At Planned Parenthood, more protests, support in wake of Texas decision
Posted Sept. 20, 2021
Yells of “Roll down your window!” and, “Let us help you!” reverberated down Middleburg Drive on Tuesday as clusters of anti-abortion supporters flagged down cars driving past them and towards the parking lot of Columbia’s Planned Parenthood health clinic.
Since Texas’ new abortion restrictions went into effect on Sept. 1, there has been an increase in the number of protestors outside of the clinic.
“We know that these laws going into effect have emboldened and energized the opposition,” said Allison Terracio, the organizing program coordinator for Planned Parenthood South Atlantic. “Across South Carolina there is for sure an increase in protest activity.”
Valerie Berry, program manager for A Moment of Hope, an evangelical, Christian group that aims to dissuade women from having abortions, is a regular outside Planned Parenthood.
But in the wake of Texas’ new restrictive abortion ban, Berry said she feels more excited and hopeful for the end of abortion in South Carolina. She and volunteers from her organization stand outside Planned Parenthood every Tuesday and Friday, the days that abortions are performed at the clinic.

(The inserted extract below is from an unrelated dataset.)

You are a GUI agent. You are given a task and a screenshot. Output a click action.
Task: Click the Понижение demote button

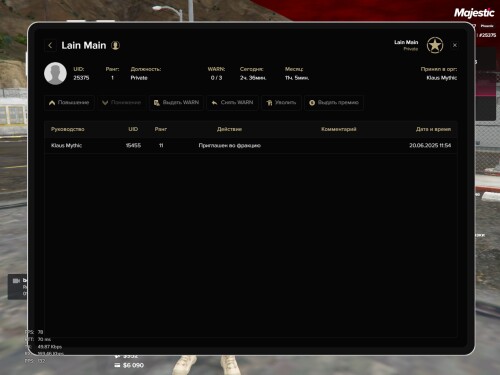[122, 103]
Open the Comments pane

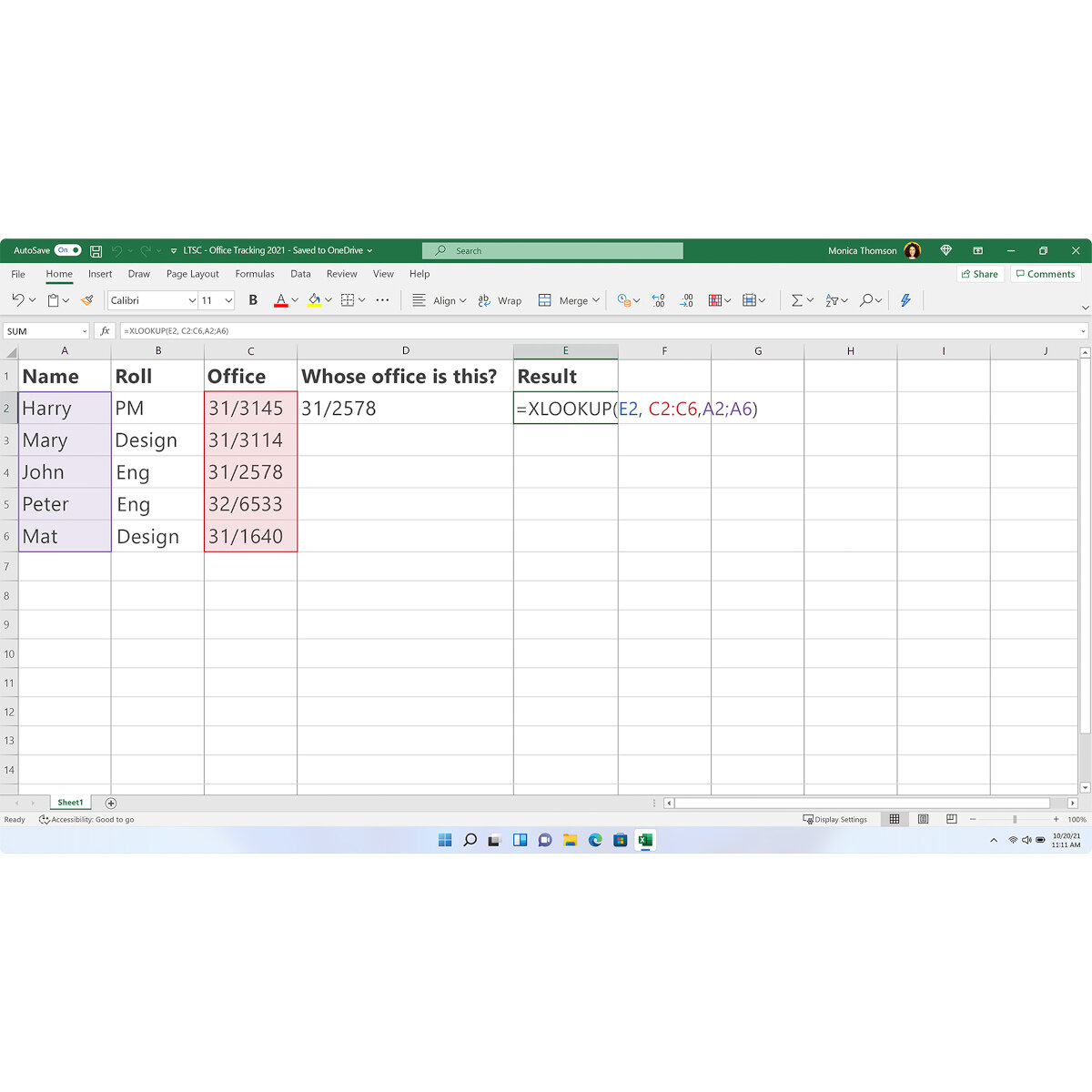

“A woman came a week ago for an abortion,” Berry said Tuesday. “She was inside, very unsettled about it and decided to think about it some more, so she rescheduled and, on her way out, she stopped to get a bag, and a week later she called in and asked for an ultrasound.”
The woman ultimately decided not to get an abortion, Berry said.
“So stories like that keep us going and help us know that people just want to know that someone cares,” Berry said.
Planned Parenthood also has volunteers in the parking lot, a good distance away from the anti-abortion supporters who try to convince patients to consider other options. Their job is to greet patients and help drown out the noise of the protesters on the street.
“(The Texas abortion ruling) absolutely horrifies me,” said Diane Grant, one of the volunteers. She likened what happened in Texas to the dystopian novel “The Handmaid’s Tale,” and fears that other states, such as South Carolina, could follow suit.